|Maxville (Randolph County)|
|Cemetery notes and/or description:|
THIS IS THE ORIGINAL BURIAL GROUND OF MAXVILLE. It is now part of the Woodlawn Cemetery which is across the road. ONLY PERSONS ACTUALLY BURIED IN THIS SECTION SHOULD BE RECORDED ON THIS PAGE. All others should be recorded on the Woodlawn Cemetery page.
The southwest corner of Maxville Road and county road 625 West, just north of State Road 32. The site is across from Maxville Christian Church and also the Woodlawn Cemetery.
Many pioneers of the county are buried here. The only record of burials is taken from tombstone inscriptions. Original maps and record books were destroyed by a fire in the first church. There are some unknown burials and unmarked graves.
Maxville Cemetery was started in 1818. The land was purchased from the Indians who gave possession in 1821. The burial ground was not large; only a northwest corner of the site with the original entry off Maxville Road. The first to be laid to rest was the infant of Robinson McIntire, who died August 18, 1824. There is a little small humble stone which marks the child's grave. The second person was known as "Granny Driver". The first documented tombstone was a marble slab erected to the memory of Joab McNees who died in 1833.
After a while the graveyard became too small and inadequate. Known burials continued until 1875 when the Woodlawn Cemetery was platted across the road to the north. Soon the grounds where neglected. The new Woodlawn Cemetery bought the old cemetery when it became overgrown with weeds. After the second church was removed in 1915, the last eight rows where plotted for burial. This section is often referred to as the "old church yard."
A Methodist Episcopal Church stood at the southwest corner of the grounds in the area now known as the "old church yard". A preaching point existed at "Sumwalt's" as early as 1822. A church building was constructed about 1838. It burned in 1847 along with all cemetery records. A new building was erected and dedicated in 1858. A belfry was added in 1907. Plans began for a new building in 1913. This structure, the current brick ediface, was built east across the road from the burial ground and dedicated on August 9, 1914. Much of the needed funding was provided by Martha F. Davis, the widow of Dr. Lewis Davis of Farmland, as a memorial to her husband. The old wooden church building was removed from the cemetery in 1915 and made into a house. It was destroyed by fire in 1925.
The Methodist congregation disbanded about 1930, and the structure was sold in 1936. Since 1968, Maxville Community Church has used the building. (Name changed to Maxville Christian Church in the late 1980's).

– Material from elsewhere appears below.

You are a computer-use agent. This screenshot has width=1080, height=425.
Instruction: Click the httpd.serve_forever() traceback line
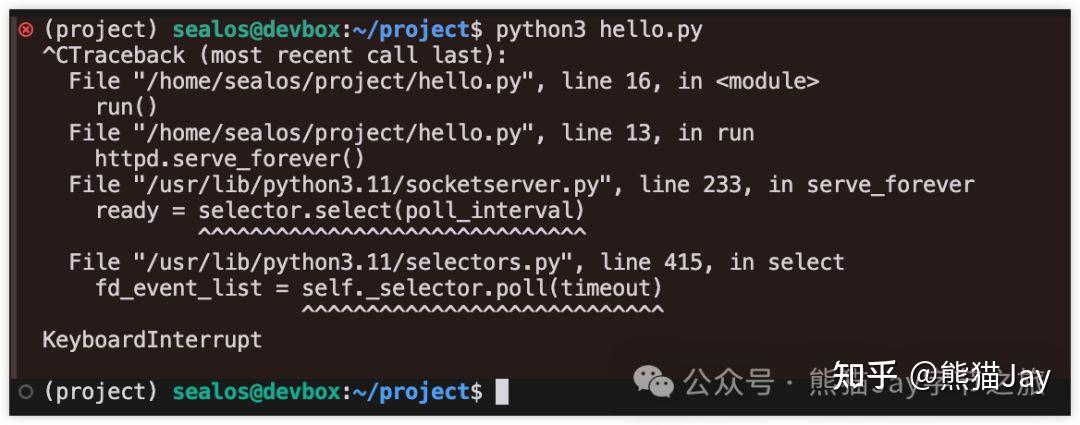pos(230,159)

The old Maxville Cemetery continues to be under the care of the Woodlawn Cemetery Association. The offical name of the entire grounds is Woodlawn Cemetery. However, locals often refer to the two cemeteries as "Maxville." The only record of burials in the original cemetery are taken from tombstone inscriptions. The exception is those burials in the area known as "the old church yard." In addition to record books for the "newer" Woodlawn portion, a set of books containing tombstone inscriptions from the entire grounds, both Maxville and Woodlawn, is available. These inscriptions where read in about the late 1970's or early 1980's.
The Woodlawn Cemetery is still in use and has had several additions over the years with the newest being behind the church to the east. It appears that the original grounds were closed for burials once the old church yard portion was filled. This is a beautiful and peaceful cemetery with many interesting tombstones.
CAUTION: THE PLOT / BURIAL RECORDS ARE KNOWN TO CONTAIN SOME ERRORS IN BURIAL DATES. CHECK THE RECORD AGAINST THE TOMBSTONE, IF ONE EXISTS. ONE OF THE EARLIEST BOOKS HAS SUFFERED FROM WATER DAMAGE AND CONTAINS MANY DAMAGED PAGES.
There is a full time Sexton living on site. An office building with cemetery records is located beside the church and behind the Sexton's house.
IMPORTANT UPDATE: MEMORIAL DAY 2013, a sign was placed between the church & house that read, "HOUSE AND CHURCH ARE NOT PART OF CEMETERY." This may indicate the sexton no longer resides here and that the office has been removed. The office door had contact phone numbers).